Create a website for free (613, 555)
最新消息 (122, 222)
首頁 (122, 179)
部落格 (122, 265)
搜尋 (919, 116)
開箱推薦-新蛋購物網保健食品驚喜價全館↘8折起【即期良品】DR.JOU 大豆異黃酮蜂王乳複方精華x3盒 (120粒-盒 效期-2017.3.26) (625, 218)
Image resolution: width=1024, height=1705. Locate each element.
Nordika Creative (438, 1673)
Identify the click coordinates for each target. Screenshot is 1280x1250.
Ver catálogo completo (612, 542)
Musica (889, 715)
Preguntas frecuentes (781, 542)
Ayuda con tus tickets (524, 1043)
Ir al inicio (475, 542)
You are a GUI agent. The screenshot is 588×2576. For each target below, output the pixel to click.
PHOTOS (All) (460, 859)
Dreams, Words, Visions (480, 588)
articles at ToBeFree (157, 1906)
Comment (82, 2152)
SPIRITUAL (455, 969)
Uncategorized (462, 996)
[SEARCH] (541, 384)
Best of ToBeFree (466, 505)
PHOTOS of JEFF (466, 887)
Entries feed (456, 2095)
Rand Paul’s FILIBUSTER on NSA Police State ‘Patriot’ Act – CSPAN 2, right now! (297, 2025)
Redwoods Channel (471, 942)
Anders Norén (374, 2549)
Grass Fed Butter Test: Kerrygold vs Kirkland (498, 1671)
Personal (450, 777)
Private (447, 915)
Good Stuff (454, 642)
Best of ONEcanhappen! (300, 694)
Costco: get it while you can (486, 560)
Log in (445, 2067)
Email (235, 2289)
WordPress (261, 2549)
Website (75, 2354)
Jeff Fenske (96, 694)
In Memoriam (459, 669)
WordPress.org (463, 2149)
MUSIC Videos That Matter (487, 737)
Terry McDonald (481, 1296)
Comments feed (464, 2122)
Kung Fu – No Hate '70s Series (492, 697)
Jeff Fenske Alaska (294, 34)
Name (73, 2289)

-------

» **Work item**
Starting at the line that contains "MUSIC Videos That Matter (487, 737)", copy each line through the last line of the listing, and copy nothing else.

» **Output**
MUSIC Videos That Matter (487, 737)
Terry McDonald (481, 1296)
Comments feed (464, 2122)
Kung Fu – No Hate '70s Series (492, 697)
Jeff Fenske Alaska (294, 34)
Name (73, 2289)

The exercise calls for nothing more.